タトゥーの近代化はいつなのか? | 不思議旅行案内 長吉秀夫

タトゥーの近代化はいつなのか?

 著書「タトゥー・エイジ」の中で、僕は、タトゥーの歴史は、人が人として自覚した頃、つまり、人間が生まれた時にさかのぼるのではないかということを書いた。

 では、現代のタトゥーにつながる、タトゥーの近代化は、どこでおこなわれたのだろうか?

 僕は、その舞台をポリネシアではないかと考えている。

 そんなことを、僕はツバルへ行ってみて感じた。

 特に、ニュージーランドからサモアまでのラインは、強力にそれを推し進めてきたと実感している。

 ポリネシア地方がタトゥーと深い関わりがあうということは、トライバル・タトゥーの源流をたどれば、一目瞭然である。

 しかし、この、ポリネシアのタトゥーは、それまでの時代のものとは、明らかに違うところがある。

 それは、言ってみれば、意志を感じられるということだ。

 それまでの文身(いれずみ・ぶんしん)は、一言で言うならば、神と一体化するための証だったと言っていいだろう。
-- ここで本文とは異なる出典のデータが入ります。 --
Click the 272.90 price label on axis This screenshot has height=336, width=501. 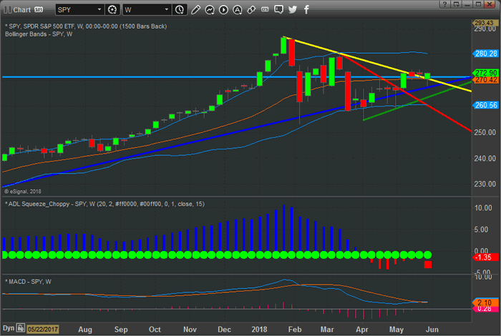click(485, 74)
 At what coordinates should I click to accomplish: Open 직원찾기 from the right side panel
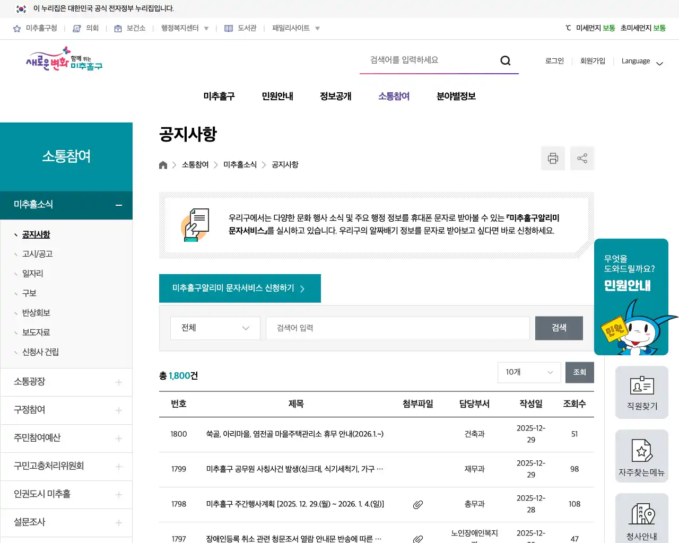[x=641, y=392]
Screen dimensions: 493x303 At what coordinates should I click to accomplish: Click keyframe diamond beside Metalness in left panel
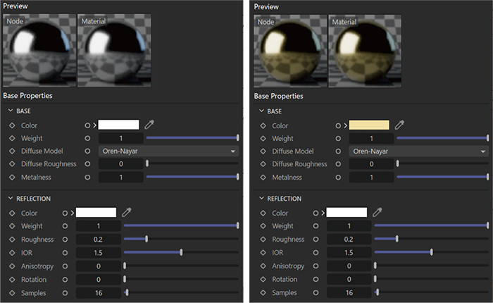point(11,178)
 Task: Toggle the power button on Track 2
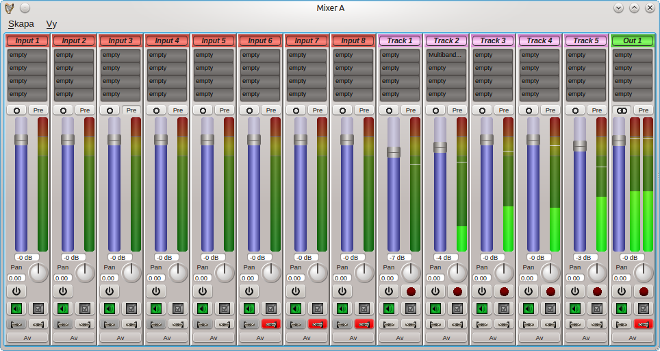pos(435,291)
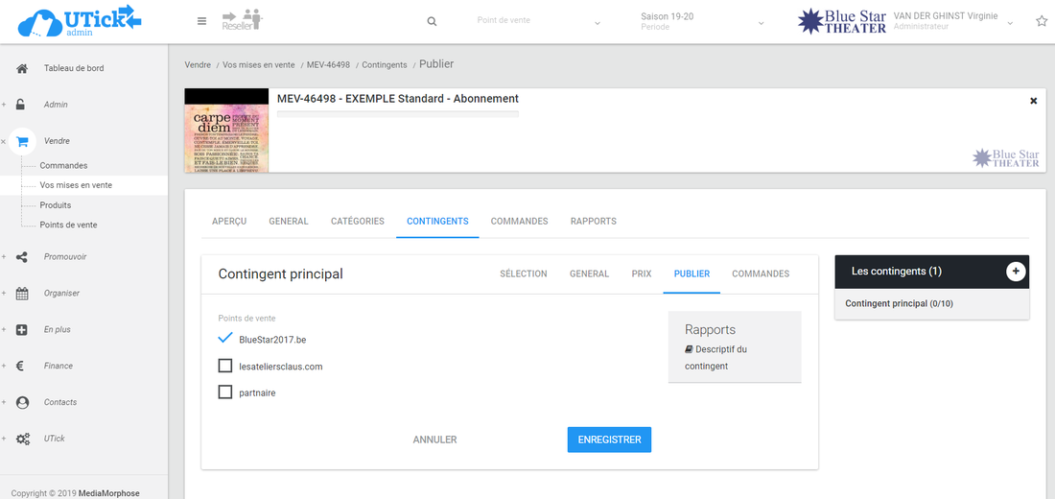
Task: Click the ANNULER button
Action: [434, 440]
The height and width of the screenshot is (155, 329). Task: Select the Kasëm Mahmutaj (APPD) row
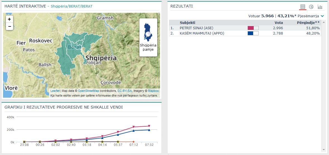202,33
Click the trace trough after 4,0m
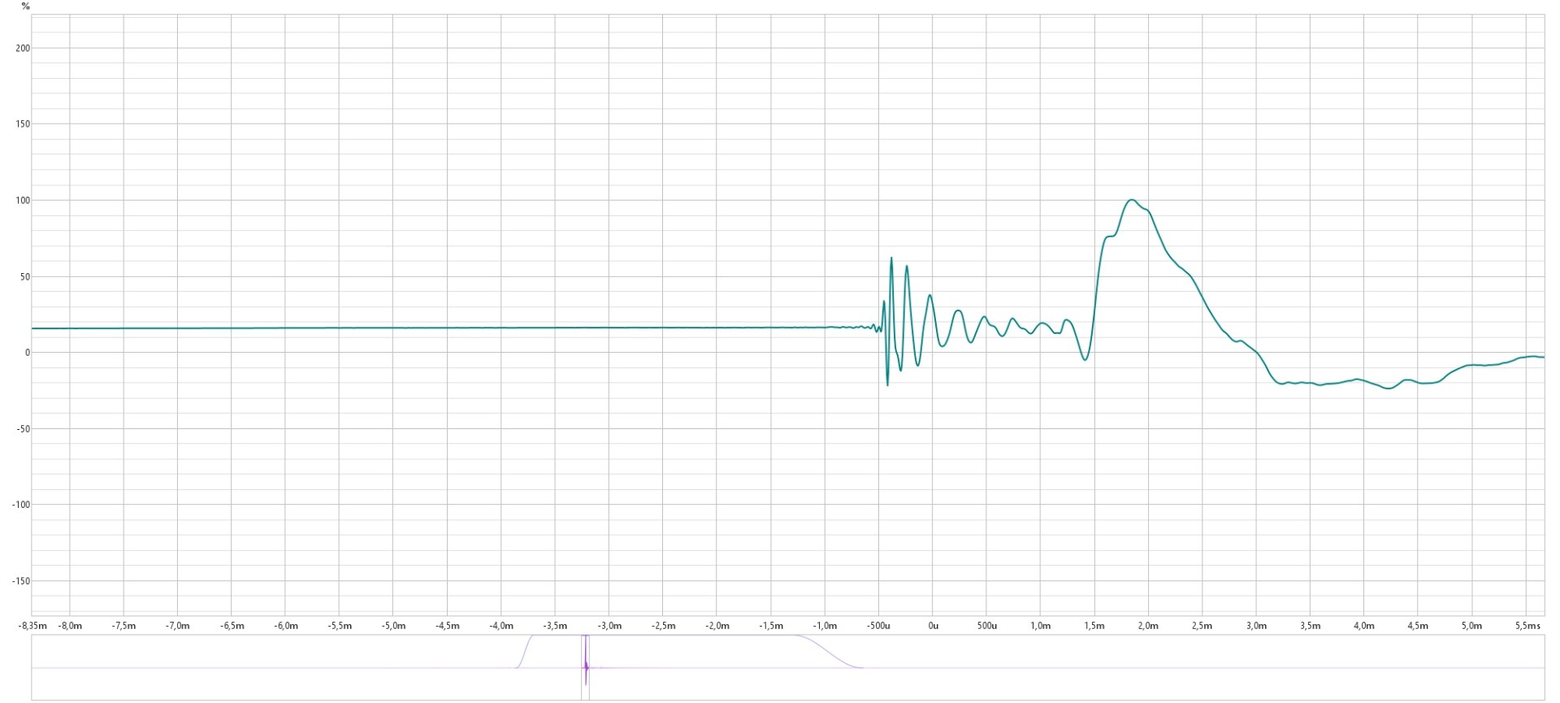 pyautogui.click(x=1389, y=388)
しかし、ポリネシアのそれには、自己というものが存在しているように感じられる。

 己と家族、一族のために、命を懸けて、太平洋の荒波を、カヌーで航海してゆく時、人々は、己を見つめ、      神に語りかけ、そして、最後には、己の力で全てを乗りきって行ったのだろう。

 ポリネシアに住む人々は、全てが、そんな勇者たちの末裔なのである。

己の証としての現代のタトゥーは、彼らが生き抜いたという証から始まったのだと、僕は考えている。